What this task involves: Below are lines of data; restate word for word those running from the line containing "This screenshot has height=154, width=221." to the line containing "This screenshot has height=553, width=834.", inclusive, and no others.

Data under study:
┄┄┄┄┄┄
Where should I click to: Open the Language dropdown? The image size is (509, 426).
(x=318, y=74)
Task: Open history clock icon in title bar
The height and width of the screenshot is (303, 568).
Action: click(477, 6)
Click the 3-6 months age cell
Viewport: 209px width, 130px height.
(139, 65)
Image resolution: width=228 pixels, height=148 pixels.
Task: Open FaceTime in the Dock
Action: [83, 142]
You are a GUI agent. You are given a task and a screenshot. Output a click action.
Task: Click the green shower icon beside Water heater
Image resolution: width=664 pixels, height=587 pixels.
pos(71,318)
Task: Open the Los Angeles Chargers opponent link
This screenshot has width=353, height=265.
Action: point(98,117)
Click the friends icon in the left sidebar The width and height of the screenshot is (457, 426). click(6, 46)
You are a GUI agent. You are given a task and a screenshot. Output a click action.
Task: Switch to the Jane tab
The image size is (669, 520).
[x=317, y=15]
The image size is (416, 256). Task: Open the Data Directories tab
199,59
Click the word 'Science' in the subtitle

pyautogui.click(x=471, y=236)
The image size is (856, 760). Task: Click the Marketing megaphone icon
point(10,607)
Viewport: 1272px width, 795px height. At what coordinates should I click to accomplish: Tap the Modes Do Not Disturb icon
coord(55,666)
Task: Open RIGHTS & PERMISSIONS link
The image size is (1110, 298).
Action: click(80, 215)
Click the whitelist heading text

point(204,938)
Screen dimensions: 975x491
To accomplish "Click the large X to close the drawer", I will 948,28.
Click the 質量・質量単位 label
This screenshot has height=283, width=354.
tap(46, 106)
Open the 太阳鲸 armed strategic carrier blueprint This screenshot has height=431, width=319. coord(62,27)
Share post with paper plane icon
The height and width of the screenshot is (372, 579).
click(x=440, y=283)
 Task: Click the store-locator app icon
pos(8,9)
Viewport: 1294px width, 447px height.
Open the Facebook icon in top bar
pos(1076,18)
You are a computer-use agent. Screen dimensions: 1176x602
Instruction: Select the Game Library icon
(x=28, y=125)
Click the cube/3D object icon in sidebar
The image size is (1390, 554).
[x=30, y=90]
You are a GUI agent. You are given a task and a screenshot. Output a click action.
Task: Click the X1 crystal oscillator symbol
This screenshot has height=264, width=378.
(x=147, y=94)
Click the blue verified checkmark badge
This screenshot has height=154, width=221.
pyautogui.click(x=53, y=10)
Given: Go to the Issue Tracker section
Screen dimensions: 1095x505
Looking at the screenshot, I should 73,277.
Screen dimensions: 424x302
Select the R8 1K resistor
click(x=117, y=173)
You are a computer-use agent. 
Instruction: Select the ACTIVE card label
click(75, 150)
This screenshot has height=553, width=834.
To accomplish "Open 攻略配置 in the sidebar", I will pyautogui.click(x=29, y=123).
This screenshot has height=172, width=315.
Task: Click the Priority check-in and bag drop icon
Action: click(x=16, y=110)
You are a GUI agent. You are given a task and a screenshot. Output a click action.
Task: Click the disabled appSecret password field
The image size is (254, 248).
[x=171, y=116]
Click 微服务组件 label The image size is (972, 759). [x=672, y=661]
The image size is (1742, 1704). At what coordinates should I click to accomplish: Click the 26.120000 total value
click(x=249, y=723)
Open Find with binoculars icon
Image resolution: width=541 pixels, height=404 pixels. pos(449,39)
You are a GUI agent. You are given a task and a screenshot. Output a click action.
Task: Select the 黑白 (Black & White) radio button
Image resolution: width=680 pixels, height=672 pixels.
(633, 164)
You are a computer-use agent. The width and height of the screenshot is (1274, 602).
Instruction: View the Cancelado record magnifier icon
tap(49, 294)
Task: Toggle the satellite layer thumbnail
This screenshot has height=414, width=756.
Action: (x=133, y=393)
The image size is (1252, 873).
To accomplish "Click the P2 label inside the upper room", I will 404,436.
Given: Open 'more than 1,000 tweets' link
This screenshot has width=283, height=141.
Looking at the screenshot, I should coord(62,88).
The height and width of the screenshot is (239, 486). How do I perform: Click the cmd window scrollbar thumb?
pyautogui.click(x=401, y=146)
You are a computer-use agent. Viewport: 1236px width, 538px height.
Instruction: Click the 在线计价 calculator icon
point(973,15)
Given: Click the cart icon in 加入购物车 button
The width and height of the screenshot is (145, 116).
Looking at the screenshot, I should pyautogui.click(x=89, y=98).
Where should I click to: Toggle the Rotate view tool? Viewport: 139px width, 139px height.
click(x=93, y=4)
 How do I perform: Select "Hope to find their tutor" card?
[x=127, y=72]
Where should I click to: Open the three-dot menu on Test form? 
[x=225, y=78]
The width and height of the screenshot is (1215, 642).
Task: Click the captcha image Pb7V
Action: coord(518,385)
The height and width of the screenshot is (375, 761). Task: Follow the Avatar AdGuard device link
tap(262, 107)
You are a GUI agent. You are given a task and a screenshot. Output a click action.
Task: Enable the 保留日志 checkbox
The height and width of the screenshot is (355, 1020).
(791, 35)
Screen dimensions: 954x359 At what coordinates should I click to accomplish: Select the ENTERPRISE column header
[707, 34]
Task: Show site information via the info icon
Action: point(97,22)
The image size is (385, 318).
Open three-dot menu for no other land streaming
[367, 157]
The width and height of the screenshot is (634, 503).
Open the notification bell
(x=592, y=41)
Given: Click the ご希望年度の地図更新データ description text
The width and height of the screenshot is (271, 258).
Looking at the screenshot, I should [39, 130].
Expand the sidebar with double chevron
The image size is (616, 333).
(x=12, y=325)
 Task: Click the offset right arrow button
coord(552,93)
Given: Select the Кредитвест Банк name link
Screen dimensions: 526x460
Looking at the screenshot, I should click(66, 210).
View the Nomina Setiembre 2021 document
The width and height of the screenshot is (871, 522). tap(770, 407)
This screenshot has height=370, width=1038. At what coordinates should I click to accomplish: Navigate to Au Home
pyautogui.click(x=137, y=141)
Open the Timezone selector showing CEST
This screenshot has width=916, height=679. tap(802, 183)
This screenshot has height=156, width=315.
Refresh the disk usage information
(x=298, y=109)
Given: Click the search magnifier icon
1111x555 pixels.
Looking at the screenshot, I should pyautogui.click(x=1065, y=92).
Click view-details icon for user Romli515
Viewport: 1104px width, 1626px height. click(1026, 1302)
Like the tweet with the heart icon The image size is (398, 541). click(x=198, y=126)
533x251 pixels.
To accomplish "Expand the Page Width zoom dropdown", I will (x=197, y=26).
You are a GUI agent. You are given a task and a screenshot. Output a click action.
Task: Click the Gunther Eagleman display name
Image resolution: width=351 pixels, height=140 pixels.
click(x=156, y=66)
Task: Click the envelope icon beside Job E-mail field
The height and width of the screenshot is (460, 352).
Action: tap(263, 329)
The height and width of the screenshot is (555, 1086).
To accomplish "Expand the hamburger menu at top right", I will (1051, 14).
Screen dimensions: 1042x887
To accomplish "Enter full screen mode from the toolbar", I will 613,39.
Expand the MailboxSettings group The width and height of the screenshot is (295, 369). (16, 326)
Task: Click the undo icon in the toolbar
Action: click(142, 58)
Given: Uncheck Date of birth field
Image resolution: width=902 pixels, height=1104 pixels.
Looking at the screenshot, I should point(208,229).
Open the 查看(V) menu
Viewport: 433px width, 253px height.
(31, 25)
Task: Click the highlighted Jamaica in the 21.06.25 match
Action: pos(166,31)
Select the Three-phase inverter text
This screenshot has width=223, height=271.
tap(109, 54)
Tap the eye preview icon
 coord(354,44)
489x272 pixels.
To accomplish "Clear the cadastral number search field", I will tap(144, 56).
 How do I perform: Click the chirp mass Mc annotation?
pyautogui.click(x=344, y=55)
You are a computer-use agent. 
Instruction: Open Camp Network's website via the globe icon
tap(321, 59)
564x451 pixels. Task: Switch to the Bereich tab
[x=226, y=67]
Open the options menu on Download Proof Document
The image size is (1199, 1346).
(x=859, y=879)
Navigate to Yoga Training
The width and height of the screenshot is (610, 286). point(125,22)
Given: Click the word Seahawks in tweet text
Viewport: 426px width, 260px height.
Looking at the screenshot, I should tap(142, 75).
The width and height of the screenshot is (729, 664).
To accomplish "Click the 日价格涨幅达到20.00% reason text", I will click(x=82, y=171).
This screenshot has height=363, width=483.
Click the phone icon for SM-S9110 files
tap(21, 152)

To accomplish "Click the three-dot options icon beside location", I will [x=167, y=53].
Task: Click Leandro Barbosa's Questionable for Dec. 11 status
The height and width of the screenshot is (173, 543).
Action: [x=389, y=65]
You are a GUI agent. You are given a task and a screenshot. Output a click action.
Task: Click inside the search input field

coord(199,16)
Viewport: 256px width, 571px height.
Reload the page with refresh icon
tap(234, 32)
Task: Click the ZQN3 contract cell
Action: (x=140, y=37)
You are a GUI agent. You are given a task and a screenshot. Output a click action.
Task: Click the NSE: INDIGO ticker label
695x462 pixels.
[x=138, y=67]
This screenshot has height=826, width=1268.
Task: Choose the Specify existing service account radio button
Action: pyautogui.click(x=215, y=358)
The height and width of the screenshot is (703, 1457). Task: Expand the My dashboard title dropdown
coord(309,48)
┄┄┄┄┄┄
Answer to this exercise:
This screenshot has height=154, width=221.
pyautogui.click(x=53, y=10)
Given: Go to the Issue Tracker section
Screen dimensions: 1095x505
Looking at the screenshot, I should 73,277.
Screen dimensions: 424x302
Select the R8 1K resistor
click(x=117, y=173)
You are a computer-use agent. 
Instruction: Select the ACTIVE card label
click(75, 150)
This screenshot has height=553, width=834.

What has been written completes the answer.